Title : Into the Wall: Left Ventricular Noncompaction
Abstract:
Left ventricular noncompaction (LVNC) is a rare, congenital disorder affecting the lining of myocardial tissue. This distinct phenotype includes blood-filled trabeculations and deep recesses in the uncompressed endocardial wall with a thin, compact mesocardium. Clinical presentation ranges from asymptomatic to heart failure, lethal arrhythmias and thromboembolism. A validated and accepted criteria for radiographic diagnosis describes the ratio of noncompacted to compacted myocardium >2:1. LVNC can be sporadic or familial, though specific environmental triggers have not clearly been established.
Case Presentation:
A 22-year-old Hispanic male with history of end-stage renal disease secondary to glomerulonephritis, severe COVID-19 pneumonia and recent diffuse alveolar hemorrhage currently on prolonged glucocorticoid taper presented with acute heart failure.
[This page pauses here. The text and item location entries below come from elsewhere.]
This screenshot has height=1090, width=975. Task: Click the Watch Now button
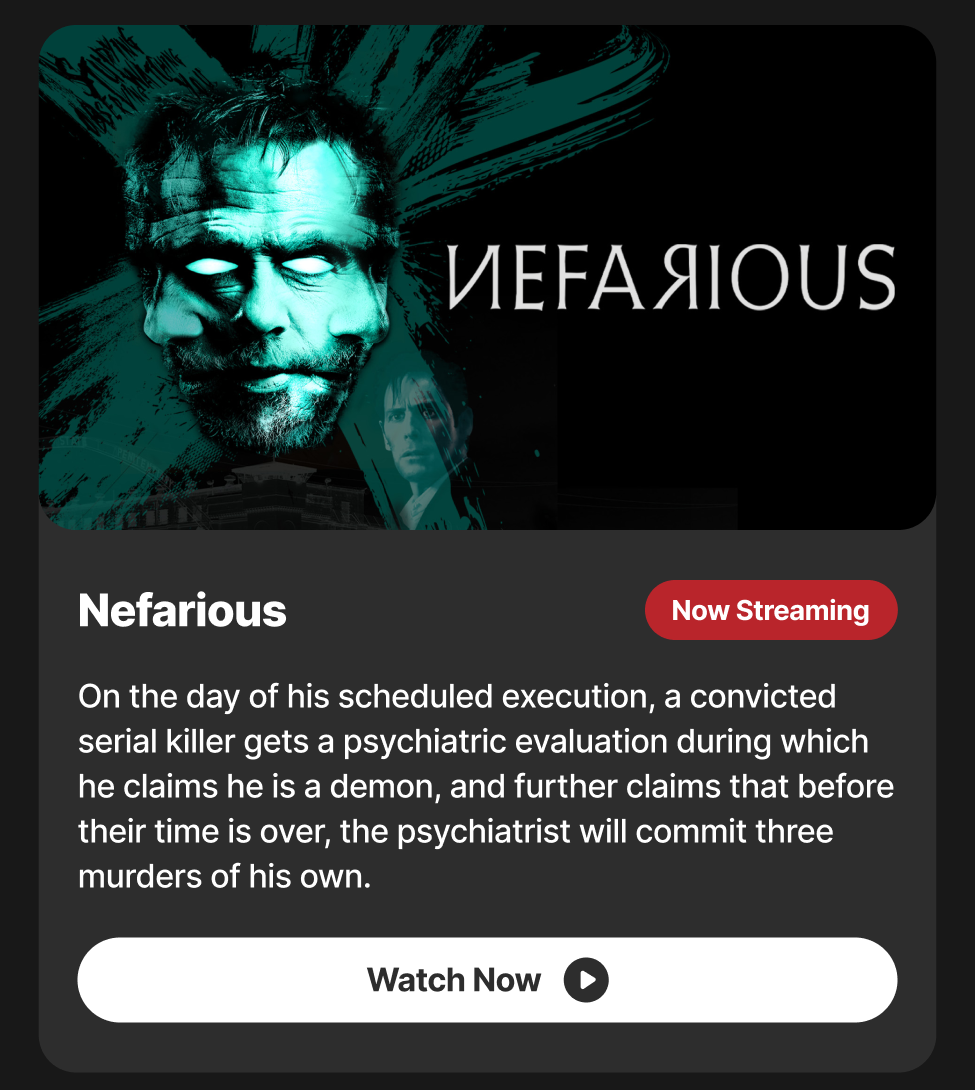point(487,980)
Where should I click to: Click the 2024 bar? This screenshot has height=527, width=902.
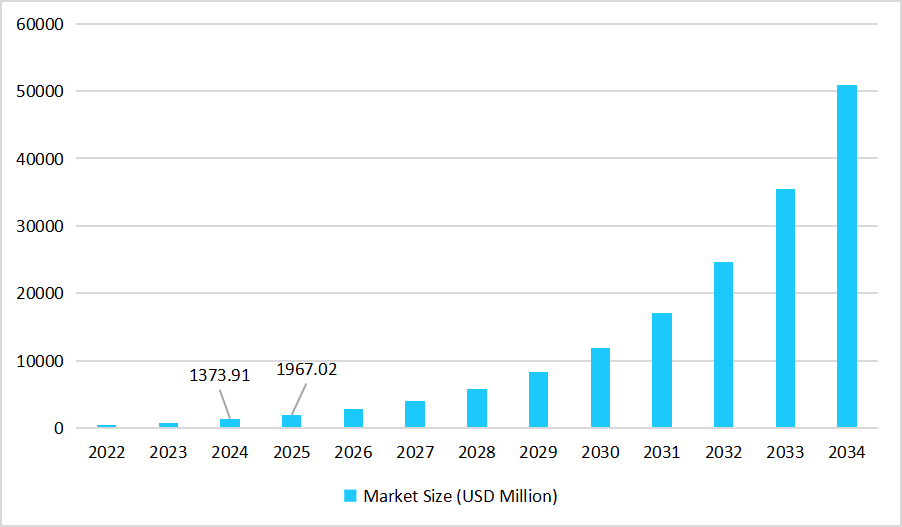(230, 424)
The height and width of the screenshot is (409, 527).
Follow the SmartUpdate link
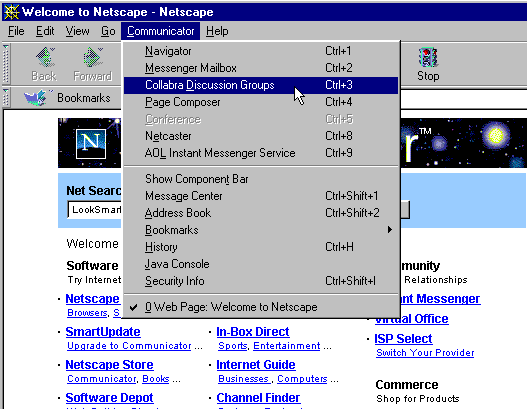pos(103,332)
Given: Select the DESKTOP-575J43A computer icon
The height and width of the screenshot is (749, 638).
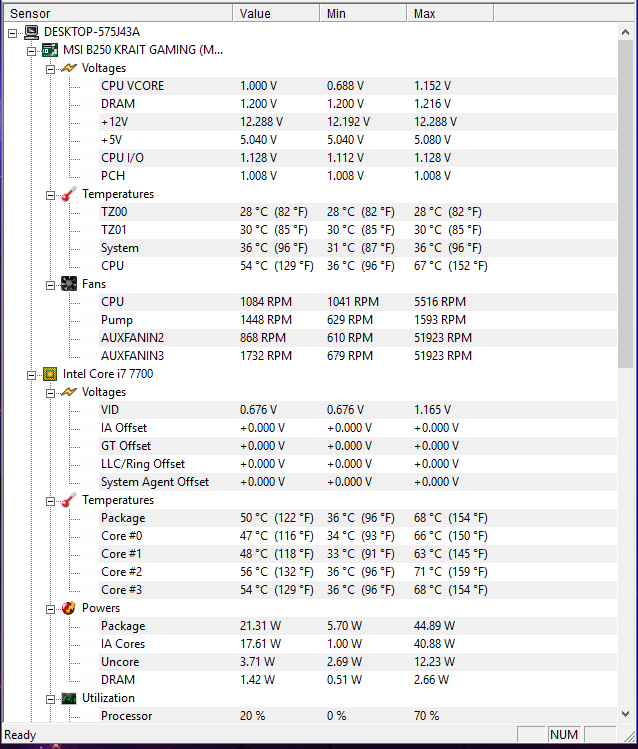Looking at the screenshot, I should coord(32,32).
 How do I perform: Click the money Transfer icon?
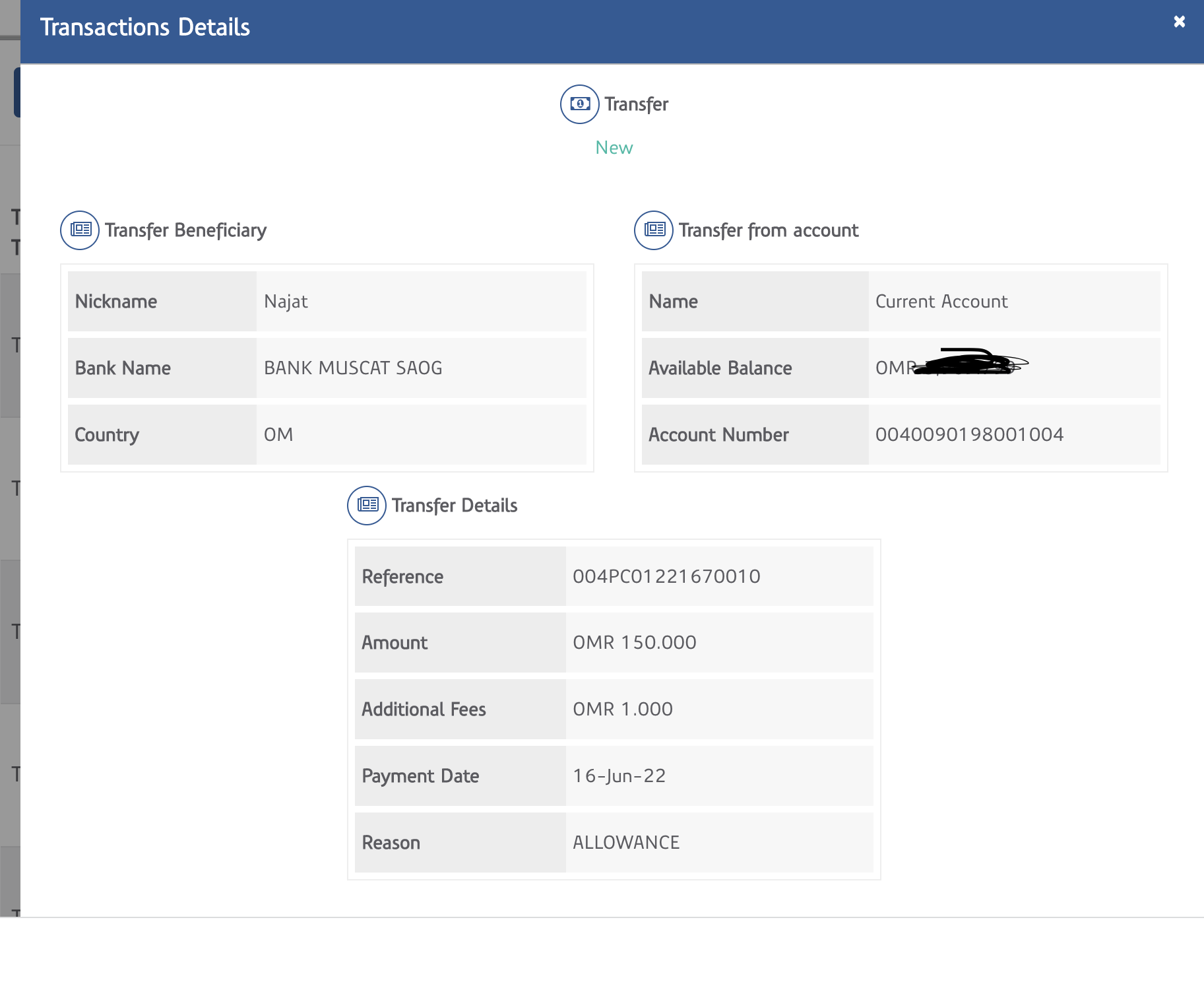pos(579,104)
Echocardiogram demonstrated cardiomyopathy with left ventricular ejection fraction (LVEF) 35-40%, mild LV hypertrophy and moderate global hypokinesis. Lack of ischemic risk factors led to evaluation with cardiac MRI. Findings of mid-to-apical LV hypertrabeculation and noncompacted to compacted myocardial ratio of 3 were consistent with LV noncompaction. Arrhythmias or thromboembolic events were not observed. Guideline-directed medical therapy was initiated along with referral for genetic testing.
Discussion:
Left ventricular noncompaction is an uncommon etiology of cardiomyopathy. Recognition is valuable due to known complications, including sudden cardiac death, arrhythmia and stroke. The pathogenesis underlying this young adult’s phenotype is not clearly identified. His symptoms developed in the setting of COVID-19 pneumonia, diffuse alveolar hemorrhage with significant anemia and prolonged steroid exposure. These correlates have not previously been described in association with LV noncompaction and their significance is unknown.